Source data:

════════════════════

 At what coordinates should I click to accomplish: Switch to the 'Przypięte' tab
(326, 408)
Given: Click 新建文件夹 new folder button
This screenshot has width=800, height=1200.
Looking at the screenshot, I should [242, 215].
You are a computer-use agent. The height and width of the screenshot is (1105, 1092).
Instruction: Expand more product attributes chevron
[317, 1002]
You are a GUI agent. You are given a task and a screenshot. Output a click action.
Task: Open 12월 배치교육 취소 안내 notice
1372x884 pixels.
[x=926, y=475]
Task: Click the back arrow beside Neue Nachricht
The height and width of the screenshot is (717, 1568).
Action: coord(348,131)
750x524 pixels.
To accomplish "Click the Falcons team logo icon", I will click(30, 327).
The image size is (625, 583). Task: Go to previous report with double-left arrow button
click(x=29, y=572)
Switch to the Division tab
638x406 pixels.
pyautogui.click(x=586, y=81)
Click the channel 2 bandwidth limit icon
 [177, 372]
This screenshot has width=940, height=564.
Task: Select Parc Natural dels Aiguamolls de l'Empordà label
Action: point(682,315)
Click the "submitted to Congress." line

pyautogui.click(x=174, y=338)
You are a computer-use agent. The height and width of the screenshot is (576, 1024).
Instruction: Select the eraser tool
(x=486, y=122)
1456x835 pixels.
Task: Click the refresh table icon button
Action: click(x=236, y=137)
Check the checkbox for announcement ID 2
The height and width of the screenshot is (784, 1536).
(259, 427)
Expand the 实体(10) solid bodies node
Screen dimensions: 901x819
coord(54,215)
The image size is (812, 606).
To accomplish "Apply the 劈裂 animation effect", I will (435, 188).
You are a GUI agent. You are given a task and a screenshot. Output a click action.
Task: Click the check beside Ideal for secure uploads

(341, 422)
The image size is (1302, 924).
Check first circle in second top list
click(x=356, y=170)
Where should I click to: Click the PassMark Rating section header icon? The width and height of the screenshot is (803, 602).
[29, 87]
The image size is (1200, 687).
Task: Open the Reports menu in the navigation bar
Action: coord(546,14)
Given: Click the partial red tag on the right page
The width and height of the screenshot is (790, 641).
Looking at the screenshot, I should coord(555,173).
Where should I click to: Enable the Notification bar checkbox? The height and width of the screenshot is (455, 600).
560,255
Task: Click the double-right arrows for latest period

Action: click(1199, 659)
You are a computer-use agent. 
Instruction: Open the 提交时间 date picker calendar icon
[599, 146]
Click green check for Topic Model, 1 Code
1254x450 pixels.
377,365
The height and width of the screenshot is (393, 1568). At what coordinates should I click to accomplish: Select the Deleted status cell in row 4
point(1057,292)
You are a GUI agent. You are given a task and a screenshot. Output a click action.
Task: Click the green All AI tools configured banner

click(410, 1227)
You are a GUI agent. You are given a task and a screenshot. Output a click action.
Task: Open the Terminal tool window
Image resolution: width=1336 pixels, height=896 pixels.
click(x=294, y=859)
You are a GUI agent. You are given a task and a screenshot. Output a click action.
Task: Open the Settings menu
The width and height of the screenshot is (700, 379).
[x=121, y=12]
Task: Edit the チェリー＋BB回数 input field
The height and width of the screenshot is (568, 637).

════════════════════

AIM OF THE TASK. Can you copy every item above line for line, with no change to any character?

THE RESULT.
 At what coordinates should I click to accomplish: Switch to the 'Przypięte' tab
(326, 408)
Given: Click 新建文件夹 new folder button
This screenshot has width=800, height=1200.
Looking at the screenshot, I should [242, 215].
You are a computer-use agent. The height and width of the screenshot is (1105, 1092).
Instruction: Expand more product attributes chevron
[317, 1002]
You are a GUI agent. You are given a task and a screenshot. Output a click action.
Task: Open 12월 배치교육 취소 안내 notice
1372x884 pixels.
[x=926, y=475]
Task: Click the back arrow beside Neue Nachricht
The height and width of the screenshot is (717, 1568).
Action: coord(348,131)
750x524 pixels.
To accomplish "Click the Falcons team logo icon", I will click(30, 327).
The image size is (625, 583). Task: Go to previous report with double-left arrow button
click(x=29, y=572)
Switch to the Division tab
638x406 pixels.
pyautogui.click(x=586, y=81)
Click the channel 2 bandwidth limit icon
 [177, 372]
This screenshot has width=940, height=564.
Task: Select Parc Natural dels Aiguamolls de l'Empordà label
Action: point(682,315)
Click the "submitted to Congress." line

pyautogui.click(x=174, y=338)
You are a computer-use agent. The height and width of the screenshot is (576, 1024).
Instruction: Select the eraser tool
(x=486, y=122)
1456x835 pixels.
Task: Click the refresh table icon button
Action: click(x=236, y=137)
Check the checkbox for announcement ID 2
The height and width of the screenshot is (784, 1536).
(259, 427)
Expand the 实体(10) solid bodies node
Screen dimensions: 901x819
coord(54,215)
The image size is (812, 606).
To accomplish "Apply the 劈裂 animation effect", I will (435, 188).
You are a GUI agent. You are given a task and a screenshot. Output a click action.
Task: Click the check beside Ideal for secure uploads

(341, 422)
The image size is (1302, 924).
Check first circle in second top list
click(x=356, y=170)
Where should I click to: Click the PassMark Rating section header icon? The width and height of the screenshot is (803, 602).
[29, 87]
The image size is (1200, 687).
Task: Open the Reports menu in the navigation bar
Action: coord(546,14)
Given: Click the partial red tag on the right page
The width and height of the screenshot is (790, 641).
Looking at the screenshot, I should coord(555,173).
Where should I click to: Enable the Notification bar checkbox? The height and width of the screenshot is (455, 600).
560,255
Task: Click the double-right arrows for latest period

Action: click(1199, 659)
You are a computer-use agent. 
Instruction: Open the 提交时间 date picker calendar icon
[599, 146]
Click green check for Topic Model, 1 Code
1254x450 pixels.
377,365
The height and width of the screenshot is (393, 1568). At what coordinates should I click to accomplish: Select the Deleted status cell in row 4
point(1057,292)
You are a GUI agent. You are given a task and a screenshot. Output a click action.
Task: Click the green All AI tools configured banner

click(410, 1227)
You are a GUI agent. You are given a task and a screenshot. Output a click action.
Task: Open the Terminal tool window
Image resolution: width=1336 pixels, height=896 pixels.
click(x=294, y=859)
You are a GUI agent. You are given a task and a screenshot. Output a click action.
Task: Open the Settings menu
The width and height of the screenshot is (700, 379).
[x=121, y=12]
Task: Edit the チェリー＋BB回数 input field
The height and width of the screenshot is (568, 637).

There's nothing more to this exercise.